>> start Input rows

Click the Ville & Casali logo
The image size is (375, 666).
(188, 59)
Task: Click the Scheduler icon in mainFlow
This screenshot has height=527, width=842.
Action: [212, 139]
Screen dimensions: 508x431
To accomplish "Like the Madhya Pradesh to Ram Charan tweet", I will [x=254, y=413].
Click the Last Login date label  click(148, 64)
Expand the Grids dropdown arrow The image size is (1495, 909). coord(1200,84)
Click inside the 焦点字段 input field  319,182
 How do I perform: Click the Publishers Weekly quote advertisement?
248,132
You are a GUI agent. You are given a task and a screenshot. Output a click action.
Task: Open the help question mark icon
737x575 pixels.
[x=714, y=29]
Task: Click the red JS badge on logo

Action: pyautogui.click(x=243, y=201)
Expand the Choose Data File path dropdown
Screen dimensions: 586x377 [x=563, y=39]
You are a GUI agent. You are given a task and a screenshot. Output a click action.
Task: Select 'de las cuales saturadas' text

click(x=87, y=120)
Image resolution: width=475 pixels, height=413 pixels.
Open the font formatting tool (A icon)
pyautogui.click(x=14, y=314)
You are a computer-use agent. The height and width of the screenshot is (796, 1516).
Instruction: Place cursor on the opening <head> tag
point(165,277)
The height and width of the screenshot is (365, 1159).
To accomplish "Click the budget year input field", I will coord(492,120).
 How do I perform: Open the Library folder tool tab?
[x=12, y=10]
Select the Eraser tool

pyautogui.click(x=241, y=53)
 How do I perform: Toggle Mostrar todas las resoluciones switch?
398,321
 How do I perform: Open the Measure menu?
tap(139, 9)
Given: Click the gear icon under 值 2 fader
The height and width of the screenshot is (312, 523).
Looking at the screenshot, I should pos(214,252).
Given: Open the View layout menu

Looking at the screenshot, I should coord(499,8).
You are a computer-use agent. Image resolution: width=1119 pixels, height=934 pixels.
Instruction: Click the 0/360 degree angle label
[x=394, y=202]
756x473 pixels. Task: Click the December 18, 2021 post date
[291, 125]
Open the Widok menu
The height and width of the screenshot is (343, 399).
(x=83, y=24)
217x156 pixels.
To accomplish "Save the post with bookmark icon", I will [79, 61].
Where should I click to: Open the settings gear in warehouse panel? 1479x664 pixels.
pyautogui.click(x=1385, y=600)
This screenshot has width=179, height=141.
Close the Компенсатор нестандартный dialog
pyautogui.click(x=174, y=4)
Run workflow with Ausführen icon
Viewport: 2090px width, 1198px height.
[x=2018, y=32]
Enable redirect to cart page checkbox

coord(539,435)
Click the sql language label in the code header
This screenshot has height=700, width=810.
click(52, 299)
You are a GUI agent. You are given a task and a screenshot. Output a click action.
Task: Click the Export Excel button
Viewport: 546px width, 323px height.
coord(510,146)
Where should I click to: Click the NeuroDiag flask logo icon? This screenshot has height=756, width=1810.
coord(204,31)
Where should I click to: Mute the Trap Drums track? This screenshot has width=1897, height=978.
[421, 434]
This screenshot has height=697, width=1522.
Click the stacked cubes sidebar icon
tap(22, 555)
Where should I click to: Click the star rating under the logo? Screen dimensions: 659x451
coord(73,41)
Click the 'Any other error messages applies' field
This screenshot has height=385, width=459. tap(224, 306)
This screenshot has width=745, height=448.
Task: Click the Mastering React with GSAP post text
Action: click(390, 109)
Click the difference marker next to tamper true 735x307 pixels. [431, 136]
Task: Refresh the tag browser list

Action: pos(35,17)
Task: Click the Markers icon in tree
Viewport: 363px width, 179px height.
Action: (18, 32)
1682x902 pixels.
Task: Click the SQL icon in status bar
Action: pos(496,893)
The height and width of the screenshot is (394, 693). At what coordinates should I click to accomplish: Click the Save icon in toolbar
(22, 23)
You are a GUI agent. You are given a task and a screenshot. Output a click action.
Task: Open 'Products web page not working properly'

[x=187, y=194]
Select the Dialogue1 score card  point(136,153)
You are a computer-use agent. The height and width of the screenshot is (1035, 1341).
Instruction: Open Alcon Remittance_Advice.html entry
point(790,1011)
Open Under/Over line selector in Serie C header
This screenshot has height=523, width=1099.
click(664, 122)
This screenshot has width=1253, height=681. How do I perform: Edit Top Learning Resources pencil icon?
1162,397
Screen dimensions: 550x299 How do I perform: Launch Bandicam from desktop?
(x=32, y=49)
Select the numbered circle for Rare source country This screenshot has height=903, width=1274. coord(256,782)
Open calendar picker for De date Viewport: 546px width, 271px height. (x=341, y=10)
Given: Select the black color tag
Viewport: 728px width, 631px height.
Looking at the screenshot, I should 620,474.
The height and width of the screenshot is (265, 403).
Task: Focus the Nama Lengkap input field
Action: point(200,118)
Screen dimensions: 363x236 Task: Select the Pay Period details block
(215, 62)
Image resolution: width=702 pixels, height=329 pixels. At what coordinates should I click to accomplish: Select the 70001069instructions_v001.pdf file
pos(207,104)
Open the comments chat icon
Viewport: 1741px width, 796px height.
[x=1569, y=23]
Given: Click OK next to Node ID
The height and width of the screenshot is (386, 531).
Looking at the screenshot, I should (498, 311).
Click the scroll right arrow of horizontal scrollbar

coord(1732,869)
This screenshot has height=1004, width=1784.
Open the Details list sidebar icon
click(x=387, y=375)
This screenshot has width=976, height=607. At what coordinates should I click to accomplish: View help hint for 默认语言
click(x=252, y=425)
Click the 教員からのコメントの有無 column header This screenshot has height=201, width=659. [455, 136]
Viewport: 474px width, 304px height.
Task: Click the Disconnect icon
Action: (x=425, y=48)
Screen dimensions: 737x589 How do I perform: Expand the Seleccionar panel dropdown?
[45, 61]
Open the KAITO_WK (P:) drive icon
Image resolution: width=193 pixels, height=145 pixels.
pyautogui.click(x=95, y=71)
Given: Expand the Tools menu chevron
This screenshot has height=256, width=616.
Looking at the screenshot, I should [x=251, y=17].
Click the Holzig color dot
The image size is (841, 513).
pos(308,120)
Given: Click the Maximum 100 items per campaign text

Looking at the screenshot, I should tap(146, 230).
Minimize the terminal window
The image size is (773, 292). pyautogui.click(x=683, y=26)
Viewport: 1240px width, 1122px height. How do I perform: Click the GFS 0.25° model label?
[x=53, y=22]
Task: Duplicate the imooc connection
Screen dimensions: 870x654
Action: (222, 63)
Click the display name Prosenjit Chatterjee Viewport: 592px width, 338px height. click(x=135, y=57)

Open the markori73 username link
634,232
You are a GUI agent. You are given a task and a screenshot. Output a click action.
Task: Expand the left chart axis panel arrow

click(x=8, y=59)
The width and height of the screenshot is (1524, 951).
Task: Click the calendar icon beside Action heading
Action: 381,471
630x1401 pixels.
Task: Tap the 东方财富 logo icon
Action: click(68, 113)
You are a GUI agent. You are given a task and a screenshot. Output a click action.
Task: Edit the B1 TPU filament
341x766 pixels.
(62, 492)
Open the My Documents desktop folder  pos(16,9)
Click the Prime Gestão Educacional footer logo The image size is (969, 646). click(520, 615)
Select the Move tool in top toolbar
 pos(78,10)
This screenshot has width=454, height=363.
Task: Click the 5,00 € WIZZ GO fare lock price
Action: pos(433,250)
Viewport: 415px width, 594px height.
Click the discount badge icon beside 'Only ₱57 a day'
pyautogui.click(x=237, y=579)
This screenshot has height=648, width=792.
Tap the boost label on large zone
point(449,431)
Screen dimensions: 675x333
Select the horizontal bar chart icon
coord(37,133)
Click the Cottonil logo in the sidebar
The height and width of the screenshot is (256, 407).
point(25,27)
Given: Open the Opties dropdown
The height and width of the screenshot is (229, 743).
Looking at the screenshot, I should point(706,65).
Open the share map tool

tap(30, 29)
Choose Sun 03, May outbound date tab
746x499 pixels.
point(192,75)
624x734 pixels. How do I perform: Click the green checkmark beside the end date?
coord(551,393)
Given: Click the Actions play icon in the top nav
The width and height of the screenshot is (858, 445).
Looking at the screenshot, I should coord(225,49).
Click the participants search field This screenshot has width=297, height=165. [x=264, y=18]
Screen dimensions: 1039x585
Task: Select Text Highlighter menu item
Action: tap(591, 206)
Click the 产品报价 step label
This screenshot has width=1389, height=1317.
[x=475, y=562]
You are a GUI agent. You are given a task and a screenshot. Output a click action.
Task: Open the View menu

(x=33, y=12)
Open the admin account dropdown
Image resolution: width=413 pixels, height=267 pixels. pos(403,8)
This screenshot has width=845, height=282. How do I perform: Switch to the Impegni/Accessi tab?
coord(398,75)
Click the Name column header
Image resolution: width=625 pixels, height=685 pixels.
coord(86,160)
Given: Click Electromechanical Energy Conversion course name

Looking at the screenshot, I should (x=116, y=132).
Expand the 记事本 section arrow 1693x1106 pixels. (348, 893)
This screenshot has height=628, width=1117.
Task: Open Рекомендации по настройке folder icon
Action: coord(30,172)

>> end Input rows

*What you should do*. Arrange every line from the start of the records through the line containing "Looking at the screenshot, I should pos(214,252)." as a Markdown table with the columns Row and Line. Number each row and omit blank lines.

*Output for this exercise*.
| Row | Line |
|---|---|
| 1 | Click the Ville & Casali logo |
| 2 | The image size is (375, 666). |
| 3 | (188, 59) |
| 4 | Task: Click the Scheduler icon in mainFlow |
| 5 | This screenshot has height=527, width=842. |
| 6 | Action: [212, 139] |
| 7 | Screen dimensions: 508x431 |
| 8 | To accomplish "Like the Madhya Pradesh to Ram Charan tweet", I will [x=254, y=413]. |
| 9 | Click the Last Login date label  click(148, 64) |
| 10 | Expand the Grids dropdown arrow The image size is (1495, 909). coord(1200,84) |
| 11 | Click inside the 焦点字段 input field  319,182 |
| 12 |  How do I perform: Click the Publishers Weekly quote advertisement? |
| 13 | 248,132 |
| 14 | You are a GUI agent. You are given a task and a screenshot. Output a click action. |
| 15 | Task: Open the help question mark icon |
| 16 | 737x575 pixels. |
| 17 | [x=714, y=29] |
| 18 | Task: Click the red JS badge on logo |
| 19 | Action: pyautogui.click(x=243, y=201) |
| 20 | Expand the Choose Data File path dropdown |
| 21 | Screen dimensions: 586x377 [x=563, y=39] |
| 22 | You are a GUI agent. You are given a task and a screenshot. Output a click action. |
| 23 | Task: Select 'de las cuales saturadas' text |
| 24 | click(x=87, y=120) |
| 25 | Image resolution: width=475 pixels, height=413 pixels. |
| 26 | Open the font formatting tool (A icon) |
| 27 | pyautogui.click(x=14, y=314) |
| 28 | You are a computer-use agent. The height and width of the screenshot is (796, 1516). |
| 29 | Instruction: Place cursor on the opening <head> tag |
| 30 | point(165,277) |
| 31 | The height and width of the screenshot is (365, 1159). |
| 32 | To accomplish "Click the budget year input field", I will coord(492,120). |
| 33 |  How do I perform: Open the Library folder tool tab? |
| 34 | [x=12, y=10] |
| 35 | Select the Eraser tool |
| 36 | pyautogui.click(x=241, y=53) |
| 37 |  How do I perform: Toggle Mostrar todas las resoluciones switch? |
| 38 | 398,321 |
| 39 |  How do I perform: Open the Measure menu? |
| 40 | tap(139, 9) |
| 41 | Given: Click the gear icon under 值 2 fader |
| 42 | The height and width of the screenshot is (312, 523). |
| 43 | Looking at the screenshot, I should pos(214,252). |